A heavyweight and tough-wearing overshirt, it is cut from durable bias-weave drill in 100% cotton, and features reinforced elbow patches for extra robustness. The design incorporates classic workwear elements such as roomy external pockets with hidden button fastenings, and interior zippered-pockets for the safe storage of valuables. Meanwhile, sleeves end in trim shirt-style button cuffs, matching the elegant proportions of the collar and pocket flaps.
For those unfamiliar with the label, it may come as some surprise to discover that the creative force behind Private White V.C. is Nick Ashley: son of Laura Ashley, producer of the dreary neo-Victorian floral prints that for decades have furnished the homes of curtain-twitching middle-England.
However, the Ashleys themselves were much more eccentric and colorful characters than their average customer. Indeed, Mr. Ashley senior is said to have been prone to the occasional rock ’n’ roll-style tantrum, and Nick was once asked to tour as drummer with The Clash (he turned the punk legends down, preferring instead to hang out with aristocrats at ritzy balls in London’s exclusive Mayfair district).
Prior to assuming design duties at his parents’ company, Nick started out as a runner at star-tailor Tommy Nutter’s on Savile Row. Building on these experiences, he progressed to numerous well-known fashion houses, including Kenzo and Dunhill. Meanwhile, the eponymous menswear label he set up in London in the ‘90s garnered a strong following in Japan, largely on the strength of exceptional production values.
Private White V.C. came about more recently, as Ashley teamed up with two of his vendors: Michael Stoll and James Eden of apparel manufacturer Cooper & Stollbrand. Eden is the great-grandson of the Cooper & Stollbrand factory’s founder, Jack White: a private soldier awarded the Victoria Cross for his bravery during the First World War. On return to England after demobilization, White founded his manufacturing business in Salford, and the company went on to produce outerwear for many major names in British fashion right up to the present day.
Although the Private White V.C. label came into being less than a decade ago, private Jack White lives on as inspiration for his namesake brand both in terms of its hard-wearing military aesthetic and the channeling of the young soldier’s heroic spirit.

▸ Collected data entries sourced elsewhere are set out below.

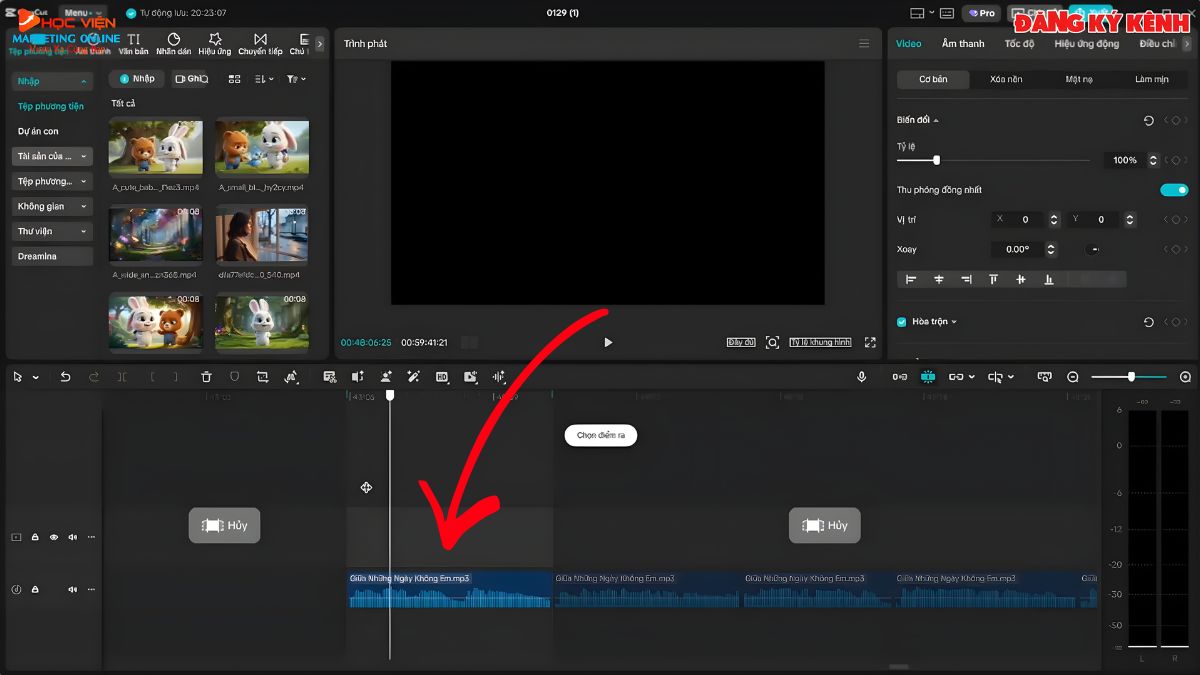Select the Undo icon in timeline toolbar

tap(65, 377)
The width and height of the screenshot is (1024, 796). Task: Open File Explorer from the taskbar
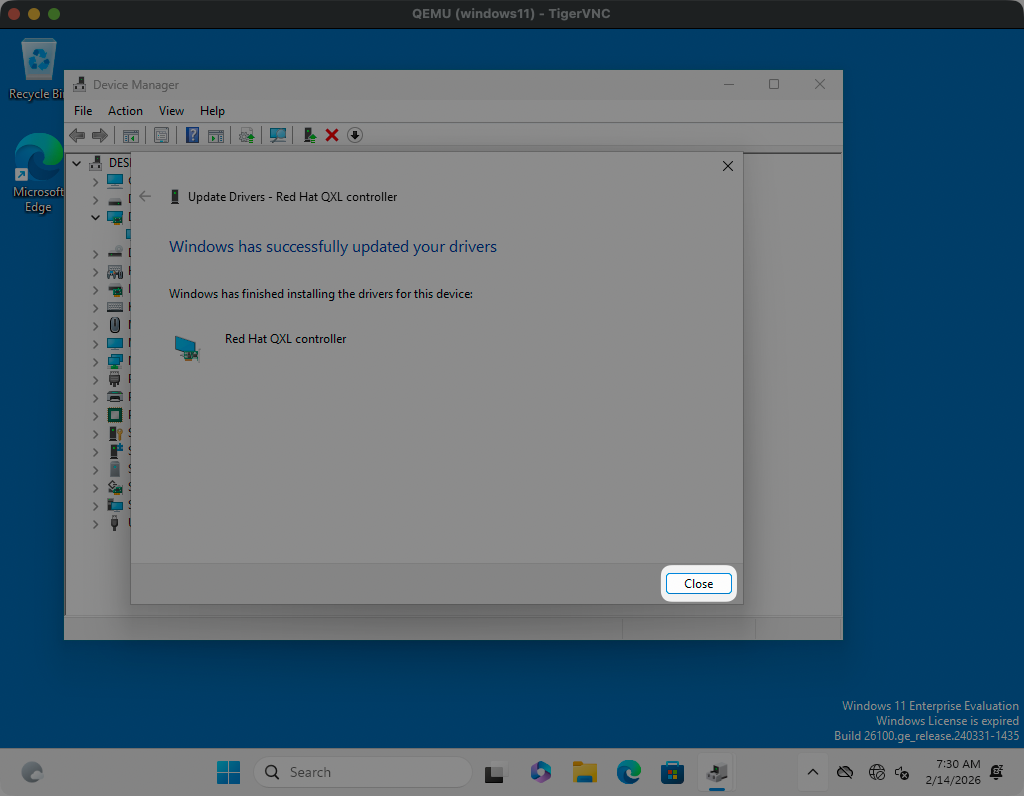pos(584,772)
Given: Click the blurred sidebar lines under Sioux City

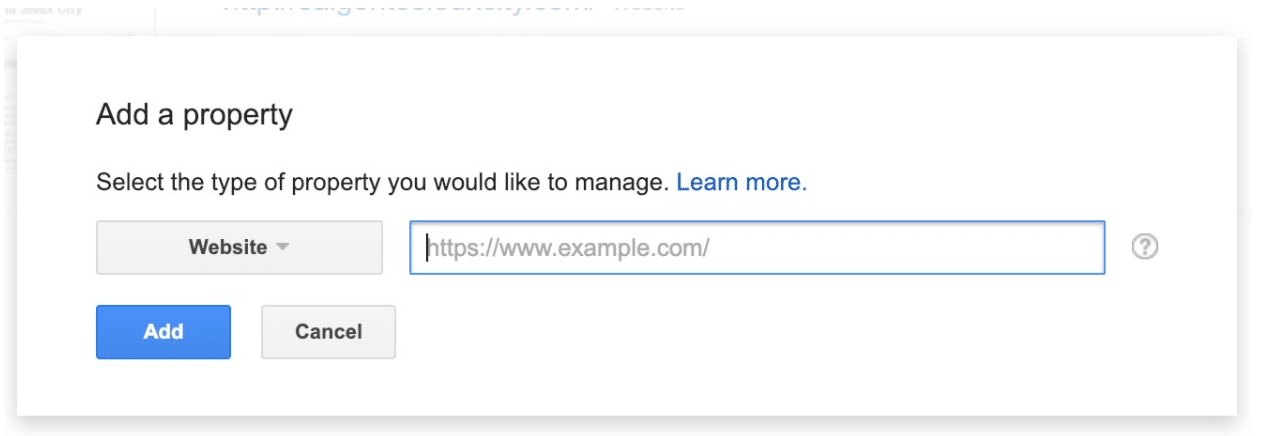Looking at the screenshot, I should pyautogui.click(x=8, y=130).
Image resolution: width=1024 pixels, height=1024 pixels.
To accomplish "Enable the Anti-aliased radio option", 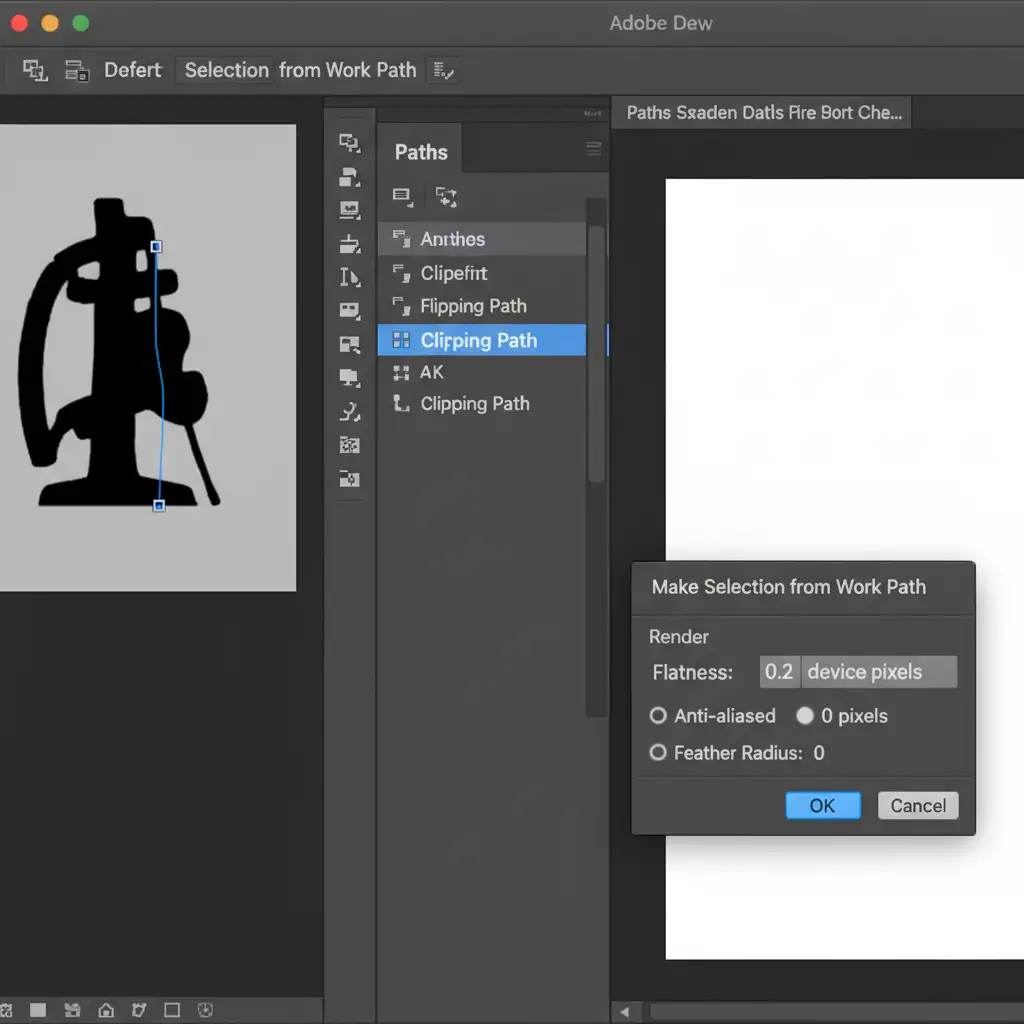I will coord(658,716).
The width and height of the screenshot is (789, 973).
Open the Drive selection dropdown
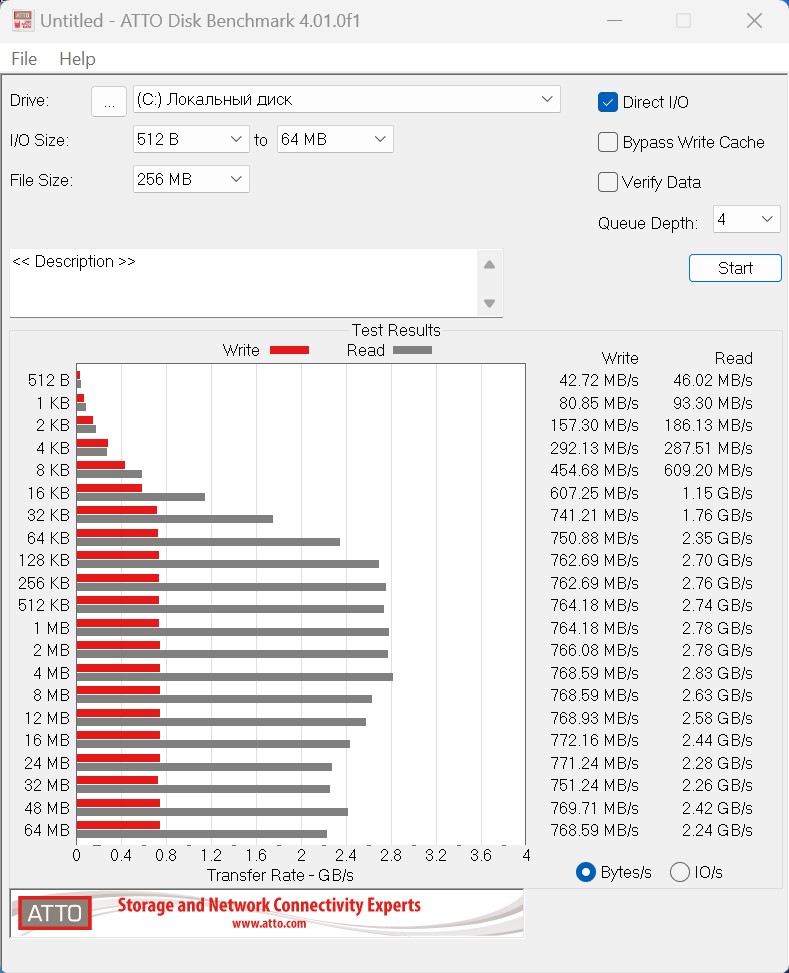click(346, 99)
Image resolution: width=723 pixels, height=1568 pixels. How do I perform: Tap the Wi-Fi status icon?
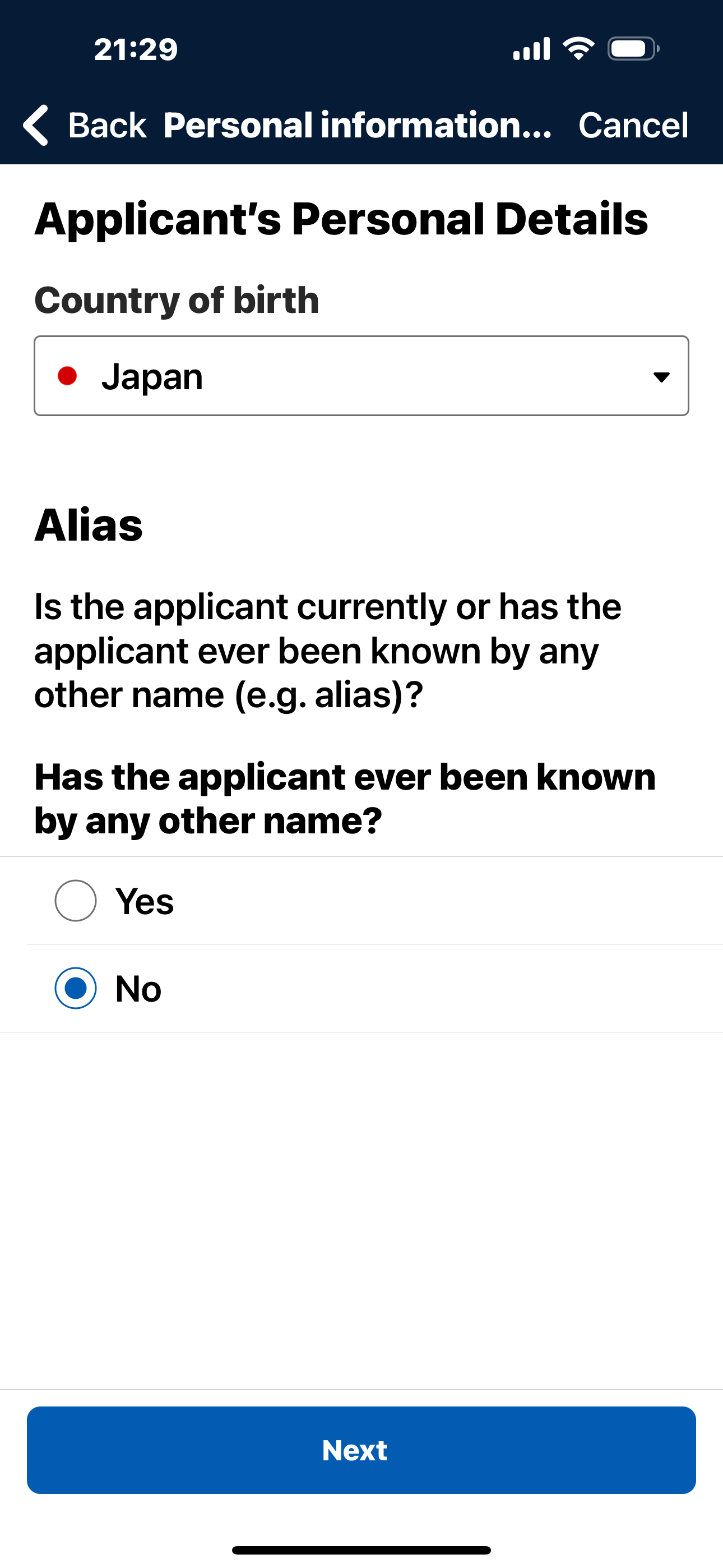coord(578,49)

The Drake’s x Private White V.C. work shirt is a tough, British-made, and hand-finished garment. The example we currently have in store is very lightly used and displays little noticeable signs of wear, so there are clearly still many years of good use to be had from it. Meanwhile, Drake’s input is apparent in the form of the brand’s signature paisley lining, adding a touch of subtle peacockery to Private White’s more sober utilitarianism.